Brain Imaging
Program Committee
Adriaan Lammertsma (program leader)
Dick Veltman (program leader)
Frederik Barkhof
Eco de Geus
Kees Stam
Ruud Verdaasdonk
Rationale
Modern neuroscience increasingly depends on advanced, state-of-the-art brain imaging techniques to characterize brain function and morphology in healthy subjects and in patients with neurological and psychiatric disorders. In addition, brain imaging is increasingly being used in animal models of disease. The VU/VUmc is unique in that it is the only academic centre in the Netherlands that houses all major imaging technologies, i.e. (a) positron/single photon emission tomography (PET/SPECT, (b) magnetic resonance imaging (MRI), including a 3 Testla functional MRI (fMRI) and MR spectroscopy (MRS), (c) magneto-encephalography (MEG) and EEG, including MRI-compatible EEG, (d) repetitive transcranial magnetic stimulation (rTMS), (e) optical imaging. Since state of the art applied research requires similarly advanced methodological expertise, the Brain Imaging program encompasses all methodological developments needed for pursuing advanced research goals in applied (clinical and preclinical) projects.

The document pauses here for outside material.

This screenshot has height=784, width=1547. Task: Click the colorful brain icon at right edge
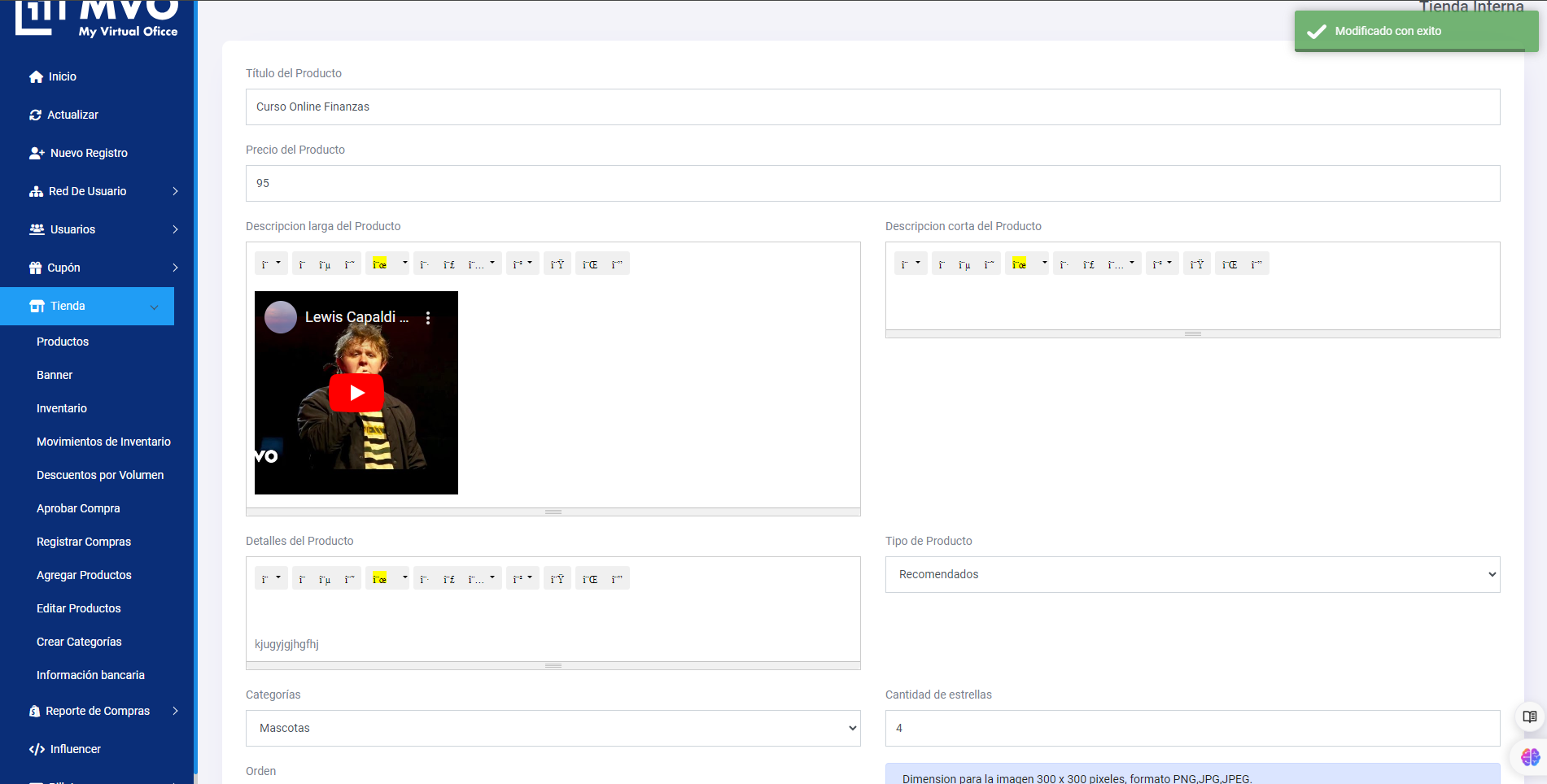pyautogui.click(x=1529, y=757)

Functional Connectivity and Structural Imaging
Connectivity in the brain exists at several levels: neuroanatomical, functional, and effective connectivity. Functional connectivity has been defined as the temporal relation between spatially remote neural events, whereas effective connectivity refers to the causal influence one neural system exerts – directly or indirectly – over another. Connectivity has become one of the most influential concepts in modern neuroscience, in view of the shift from functional segregation to functional integration. In particular, it has become clear that connectivity analyses from both activation paradigms and resting state studies may provide important insights into neural dysfunction in various neuropsychiatric disorders, such as Alzheimer’s disease. The boundary between neuroanatomical and functional connectivity is considered to be fuzzy as formation and elimination of connections is to a considerable extent driven by functional demands. Characterizing brain morphology, for example for endophenotyping purposes, can be performed using shape analysis or tissue typing with the help of quantitative MR techniques. For example, shape analysis may consist of gray matter density mapping in standard space (e.g. voxel-based morphometry or cortical thickness mapping), or be determined from serial imaging, e.g. to determine the rate of atrophy using registration/subtraction or deformation field mapping. Tissue typing using quantitative MR techniques can employ a variety of techniques, such as T1-relaxation time mapping, magnetization transfer imaging or diffusion tensor imaging (DTI). Quantitative MR maps can be analyzed voxel-wise, or subjected to data-reduction steps such as histogram analysis. As part of the validation of MR techniques we collaborate with the Dutch brain-bank using post-mortem imaging to establish imaging-pathology relationships.
Molecular Imaging
Molecular imaging refers to imaging and measuring molecular pathways and interactions in vivo. Historically, molecular imaging is the domain of nuclear techniques, although more recently MRI-techniques, such as MRS and pharmacological MRI, and optical imaging, the latter primarily in animal models of disease, are emerging. Within the field of medical technology, molecular imaging is the fastest growing technique, with great opportunities for basic (pathophysiological) research, drug development, developing new non-invasive diagnostic procedures, and individualised treatment. At the VU/VUmc, at present molecular imaging is performed using both PET and MRI. PET has superior selectivity and sensitivity (pico- to nanomolar range), whilst MRI has unrivalled spatial resolution. Apart from its use in various clinical (research) applications, there is a strong methodological component to molecular imaging, which is related to developing procedures for an ever-increasing number of molecular targets and for developing analytical methods with improved quantitative accuracy. An important aspect of molecular imaging is that it has the potential to be more than just an imaging technique. As mentioned above, it is primarily a non-invasive in vivo method for performing regional tissue measurements on a variety of molecular targets, pathways and interactions.
Imaging Analysis
under construction
Executive Summary
The aims of the Brain Imaging methodology program are twofold. First, to make optimal use of the extensive imaging facilities present at the VU, including integrating these techniques with each other, the program instigates and performs methodological imaging research, in particular with regard to functional and structural connectivity, and molecular imaging. Second, the program aims to function as a centre of expertise, to provide advice and if necessary assistance for scientists from other programmes. The expertise in the field of imaging analysis is a stronghold of the VUmc, and will receive more attention in the near future.
Future Perspectives
Brain imaging methodology is a rapidly evolving field, and imaging technology at the VU campus provides clinicians and neuroscientists with a unique set of tools for non-invasive, in vivo investigations of the brain, both in humans and in animal models. Neuro-imaging is likely to be employed not only for characterizing the neural substrate of various neuropsychiatric disorders, but also for assessment of psychopathological traits cutting across diagnostic categories, and identification of endophenotypes which may aid in understanding the genetic basis of these disorders.